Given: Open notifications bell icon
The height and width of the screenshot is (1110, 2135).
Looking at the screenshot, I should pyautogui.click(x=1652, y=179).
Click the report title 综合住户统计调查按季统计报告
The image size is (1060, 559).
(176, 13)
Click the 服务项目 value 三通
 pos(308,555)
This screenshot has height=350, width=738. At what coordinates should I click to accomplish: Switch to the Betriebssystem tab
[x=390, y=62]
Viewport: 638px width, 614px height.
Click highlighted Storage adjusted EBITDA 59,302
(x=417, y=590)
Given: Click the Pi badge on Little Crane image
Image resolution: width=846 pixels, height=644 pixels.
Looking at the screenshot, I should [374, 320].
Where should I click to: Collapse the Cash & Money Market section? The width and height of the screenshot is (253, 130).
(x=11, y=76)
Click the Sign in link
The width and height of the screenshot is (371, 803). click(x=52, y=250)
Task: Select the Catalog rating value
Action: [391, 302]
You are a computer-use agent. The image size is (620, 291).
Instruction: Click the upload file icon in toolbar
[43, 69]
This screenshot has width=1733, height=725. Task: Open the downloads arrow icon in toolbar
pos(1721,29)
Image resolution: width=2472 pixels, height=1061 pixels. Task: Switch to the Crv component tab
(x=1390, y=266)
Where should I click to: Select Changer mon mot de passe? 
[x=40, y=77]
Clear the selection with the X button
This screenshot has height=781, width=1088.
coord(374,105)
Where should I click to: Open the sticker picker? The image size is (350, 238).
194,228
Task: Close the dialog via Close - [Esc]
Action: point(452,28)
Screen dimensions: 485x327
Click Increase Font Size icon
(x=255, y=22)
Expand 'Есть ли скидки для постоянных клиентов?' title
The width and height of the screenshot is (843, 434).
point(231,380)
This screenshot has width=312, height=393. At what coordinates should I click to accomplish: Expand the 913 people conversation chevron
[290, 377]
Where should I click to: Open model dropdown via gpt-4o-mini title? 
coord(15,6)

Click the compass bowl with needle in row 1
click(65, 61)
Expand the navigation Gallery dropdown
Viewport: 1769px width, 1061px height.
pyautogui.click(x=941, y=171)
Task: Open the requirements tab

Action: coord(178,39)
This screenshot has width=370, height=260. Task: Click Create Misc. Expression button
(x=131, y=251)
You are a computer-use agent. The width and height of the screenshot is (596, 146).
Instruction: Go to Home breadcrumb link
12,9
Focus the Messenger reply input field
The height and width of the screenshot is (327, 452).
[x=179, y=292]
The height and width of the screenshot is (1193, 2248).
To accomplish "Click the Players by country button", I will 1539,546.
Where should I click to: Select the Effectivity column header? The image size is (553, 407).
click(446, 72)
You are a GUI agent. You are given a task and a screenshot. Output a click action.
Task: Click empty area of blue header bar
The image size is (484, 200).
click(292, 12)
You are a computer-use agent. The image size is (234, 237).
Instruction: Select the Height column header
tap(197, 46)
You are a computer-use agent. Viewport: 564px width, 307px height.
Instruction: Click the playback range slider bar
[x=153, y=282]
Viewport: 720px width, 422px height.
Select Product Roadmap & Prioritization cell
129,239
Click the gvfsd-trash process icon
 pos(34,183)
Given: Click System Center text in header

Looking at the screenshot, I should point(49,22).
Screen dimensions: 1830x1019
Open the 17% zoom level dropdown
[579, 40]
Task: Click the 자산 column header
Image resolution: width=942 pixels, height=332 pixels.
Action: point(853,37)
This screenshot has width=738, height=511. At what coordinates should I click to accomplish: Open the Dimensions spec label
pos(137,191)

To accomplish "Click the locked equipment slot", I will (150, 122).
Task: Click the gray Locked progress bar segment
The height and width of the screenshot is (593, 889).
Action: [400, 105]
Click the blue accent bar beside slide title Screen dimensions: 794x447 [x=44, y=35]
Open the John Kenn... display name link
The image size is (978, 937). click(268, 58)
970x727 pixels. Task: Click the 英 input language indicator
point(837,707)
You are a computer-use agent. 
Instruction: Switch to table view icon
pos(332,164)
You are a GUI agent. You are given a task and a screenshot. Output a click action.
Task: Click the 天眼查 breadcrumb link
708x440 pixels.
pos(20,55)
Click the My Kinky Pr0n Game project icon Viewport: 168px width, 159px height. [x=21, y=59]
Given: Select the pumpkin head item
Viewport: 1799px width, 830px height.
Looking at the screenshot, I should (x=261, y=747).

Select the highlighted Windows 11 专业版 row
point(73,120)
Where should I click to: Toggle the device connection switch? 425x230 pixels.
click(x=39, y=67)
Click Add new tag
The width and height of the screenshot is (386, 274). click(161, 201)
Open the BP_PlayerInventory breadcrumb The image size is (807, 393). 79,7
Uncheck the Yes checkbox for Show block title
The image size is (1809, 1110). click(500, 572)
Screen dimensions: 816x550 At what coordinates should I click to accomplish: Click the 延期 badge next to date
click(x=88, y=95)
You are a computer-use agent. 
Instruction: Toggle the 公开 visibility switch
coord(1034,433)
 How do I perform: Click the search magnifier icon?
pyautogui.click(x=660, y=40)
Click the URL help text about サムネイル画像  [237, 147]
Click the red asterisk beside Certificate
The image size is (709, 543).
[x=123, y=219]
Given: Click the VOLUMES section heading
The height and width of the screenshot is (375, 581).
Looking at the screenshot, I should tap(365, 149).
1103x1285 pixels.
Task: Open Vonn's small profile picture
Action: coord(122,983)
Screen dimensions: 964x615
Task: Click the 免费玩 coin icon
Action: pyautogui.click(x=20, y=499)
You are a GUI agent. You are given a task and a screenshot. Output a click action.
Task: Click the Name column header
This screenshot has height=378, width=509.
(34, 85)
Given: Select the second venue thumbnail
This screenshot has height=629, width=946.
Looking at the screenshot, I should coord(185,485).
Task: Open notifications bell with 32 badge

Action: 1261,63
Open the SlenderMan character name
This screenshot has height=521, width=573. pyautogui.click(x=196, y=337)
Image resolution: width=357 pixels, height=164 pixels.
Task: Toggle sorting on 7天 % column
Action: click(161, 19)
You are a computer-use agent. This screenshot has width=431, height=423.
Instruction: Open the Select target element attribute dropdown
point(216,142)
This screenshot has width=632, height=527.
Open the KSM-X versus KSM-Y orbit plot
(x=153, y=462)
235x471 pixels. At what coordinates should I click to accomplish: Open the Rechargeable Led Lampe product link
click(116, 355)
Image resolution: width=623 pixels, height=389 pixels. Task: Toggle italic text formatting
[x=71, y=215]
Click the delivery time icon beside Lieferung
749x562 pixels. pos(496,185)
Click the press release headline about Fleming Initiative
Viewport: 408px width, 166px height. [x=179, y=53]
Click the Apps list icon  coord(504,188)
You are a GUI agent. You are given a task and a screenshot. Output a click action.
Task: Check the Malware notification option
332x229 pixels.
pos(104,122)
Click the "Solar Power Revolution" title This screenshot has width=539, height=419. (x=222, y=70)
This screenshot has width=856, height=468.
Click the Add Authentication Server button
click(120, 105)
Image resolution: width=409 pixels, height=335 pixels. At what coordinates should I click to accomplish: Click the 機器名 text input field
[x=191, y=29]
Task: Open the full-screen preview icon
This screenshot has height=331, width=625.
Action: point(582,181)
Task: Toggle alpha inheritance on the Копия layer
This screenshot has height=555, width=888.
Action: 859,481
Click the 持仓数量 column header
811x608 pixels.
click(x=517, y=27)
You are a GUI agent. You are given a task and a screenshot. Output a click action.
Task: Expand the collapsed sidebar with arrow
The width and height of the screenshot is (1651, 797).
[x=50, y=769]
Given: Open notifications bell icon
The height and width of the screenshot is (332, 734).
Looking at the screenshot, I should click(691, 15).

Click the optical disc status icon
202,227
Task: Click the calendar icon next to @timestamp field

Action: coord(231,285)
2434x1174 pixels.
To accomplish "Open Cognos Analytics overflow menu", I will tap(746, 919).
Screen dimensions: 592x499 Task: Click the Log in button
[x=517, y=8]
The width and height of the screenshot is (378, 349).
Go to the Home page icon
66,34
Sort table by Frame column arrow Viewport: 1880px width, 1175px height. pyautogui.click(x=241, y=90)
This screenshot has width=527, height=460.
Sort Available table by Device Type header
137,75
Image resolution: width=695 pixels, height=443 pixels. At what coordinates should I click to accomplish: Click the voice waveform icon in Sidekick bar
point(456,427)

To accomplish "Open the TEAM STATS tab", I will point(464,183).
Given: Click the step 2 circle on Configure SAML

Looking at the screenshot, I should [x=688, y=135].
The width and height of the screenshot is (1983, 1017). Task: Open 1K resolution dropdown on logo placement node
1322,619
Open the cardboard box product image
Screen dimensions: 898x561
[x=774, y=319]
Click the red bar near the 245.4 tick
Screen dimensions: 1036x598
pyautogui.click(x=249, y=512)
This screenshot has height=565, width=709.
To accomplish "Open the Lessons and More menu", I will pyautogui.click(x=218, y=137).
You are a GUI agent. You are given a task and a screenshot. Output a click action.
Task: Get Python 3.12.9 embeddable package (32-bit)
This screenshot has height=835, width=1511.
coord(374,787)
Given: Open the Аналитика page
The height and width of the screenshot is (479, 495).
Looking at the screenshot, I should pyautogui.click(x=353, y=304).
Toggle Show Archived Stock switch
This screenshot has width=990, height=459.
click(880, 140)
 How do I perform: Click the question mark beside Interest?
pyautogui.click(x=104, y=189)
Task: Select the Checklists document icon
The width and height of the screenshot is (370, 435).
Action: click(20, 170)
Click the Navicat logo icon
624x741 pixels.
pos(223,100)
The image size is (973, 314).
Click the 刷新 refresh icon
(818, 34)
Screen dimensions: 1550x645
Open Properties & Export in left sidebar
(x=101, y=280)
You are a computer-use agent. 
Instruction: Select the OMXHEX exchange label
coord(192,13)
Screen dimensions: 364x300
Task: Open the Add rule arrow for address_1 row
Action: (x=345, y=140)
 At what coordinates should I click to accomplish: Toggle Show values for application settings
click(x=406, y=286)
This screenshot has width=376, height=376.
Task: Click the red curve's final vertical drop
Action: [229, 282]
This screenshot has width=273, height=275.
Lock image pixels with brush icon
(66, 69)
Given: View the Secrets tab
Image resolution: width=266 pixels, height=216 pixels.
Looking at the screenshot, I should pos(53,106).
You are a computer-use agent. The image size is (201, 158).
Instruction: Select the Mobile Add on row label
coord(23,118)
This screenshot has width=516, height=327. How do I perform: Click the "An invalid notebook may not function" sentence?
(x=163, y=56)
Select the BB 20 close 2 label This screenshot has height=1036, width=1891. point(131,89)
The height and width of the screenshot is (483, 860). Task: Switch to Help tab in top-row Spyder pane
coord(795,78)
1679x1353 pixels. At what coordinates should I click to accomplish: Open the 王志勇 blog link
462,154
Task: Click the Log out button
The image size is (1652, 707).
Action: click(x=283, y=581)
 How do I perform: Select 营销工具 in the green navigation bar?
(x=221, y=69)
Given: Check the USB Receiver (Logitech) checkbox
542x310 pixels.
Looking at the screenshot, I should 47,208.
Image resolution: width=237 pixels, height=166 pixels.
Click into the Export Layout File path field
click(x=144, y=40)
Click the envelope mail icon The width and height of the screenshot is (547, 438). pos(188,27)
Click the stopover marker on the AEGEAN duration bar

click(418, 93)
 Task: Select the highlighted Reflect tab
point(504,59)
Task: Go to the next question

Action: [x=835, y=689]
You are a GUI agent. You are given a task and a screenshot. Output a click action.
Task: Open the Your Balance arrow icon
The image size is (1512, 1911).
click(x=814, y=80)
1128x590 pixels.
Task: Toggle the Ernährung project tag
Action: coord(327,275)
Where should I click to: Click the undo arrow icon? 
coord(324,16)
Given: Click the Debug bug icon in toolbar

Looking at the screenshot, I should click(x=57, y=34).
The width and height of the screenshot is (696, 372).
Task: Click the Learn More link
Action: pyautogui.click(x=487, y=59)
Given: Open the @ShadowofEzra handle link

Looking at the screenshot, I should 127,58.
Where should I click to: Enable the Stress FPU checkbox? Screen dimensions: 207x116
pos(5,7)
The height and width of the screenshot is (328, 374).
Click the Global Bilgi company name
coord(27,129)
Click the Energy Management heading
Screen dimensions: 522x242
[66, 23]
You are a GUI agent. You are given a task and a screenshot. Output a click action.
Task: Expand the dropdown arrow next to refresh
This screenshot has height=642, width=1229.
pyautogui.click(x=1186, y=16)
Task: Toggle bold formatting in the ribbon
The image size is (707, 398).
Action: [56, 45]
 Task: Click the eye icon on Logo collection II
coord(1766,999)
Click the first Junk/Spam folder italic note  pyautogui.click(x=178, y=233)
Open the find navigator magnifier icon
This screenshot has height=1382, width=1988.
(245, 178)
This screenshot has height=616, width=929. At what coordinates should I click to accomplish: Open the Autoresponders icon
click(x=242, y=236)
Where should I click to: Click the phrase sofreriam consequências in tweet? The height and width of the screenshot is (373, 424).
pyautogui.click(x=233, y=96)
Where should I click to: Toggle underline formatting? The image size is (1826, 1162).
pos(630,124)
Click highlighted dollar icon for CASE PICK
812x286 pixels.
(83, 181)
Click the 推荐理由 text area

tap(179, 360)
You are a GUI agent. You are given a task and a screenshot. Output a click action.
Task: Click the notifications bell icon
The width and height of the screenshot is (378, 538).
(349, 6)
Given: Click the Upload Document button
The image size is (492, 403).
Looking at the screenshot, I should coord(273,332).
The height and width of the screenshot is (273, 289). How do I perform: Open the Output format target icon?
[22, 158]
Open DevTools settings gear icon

^^^^

• _What is required_
Copy out the data verbatim, from the line containing "Click the URL" through the line containing "click(116, 355)", both included.

• _Task output_
Click the URL help text about サムネイル画像  [237, 147]
Click the red asterisk beside Certificate
The image size is (709, 543).
[x=123, y=219]
Given: Click the VOLUMES section heading
The height and width of the screenshot is (375, 581).
Looking at the screenshot, I should tap(365, 149).
1103x1285 pixels.
Task: Open Vonn's small profile picture
Action: coord(122,983)
Screen dimensions: 964x615
Task: Click the 免费玩 coin icon
Action: pyautogui.click(x=20, y=499)
You are a GUI agent. You are given a task and a screenshot. Output a click action.
Task: Click the Name column header
This screenshot has height=378, width=509.
(34, 85)
Given: Select the second venue thumbnail
This screenshot has height=629, width=946.
Looking at the screenshot, I should coord(185,485).
Task: Open notifications bell with 32 badge

Action: 1261,63
Open the SlenderMan character name
This screenshot has height=521, width=573. pyautogui.click(x=196, y=337)
Image resolution: width=357 pixels, height=164 pixels.
Task: Toggle sorting on 7天 % column
Action: click(161, 19)
You are a computer-use agent. This screenshot has width=431, height=423.
Instruction: Open the Select target element attribute dropdown
point(216,142)
This screenshot has width=632, height=527.
Open the KSM-X versus KSM-Y orbit plot
(x=153, y=462)
235x471 pixels. At what coordinates should I click to accomplish: Open the Rechargeable Led Lampe product link
click(116, 355)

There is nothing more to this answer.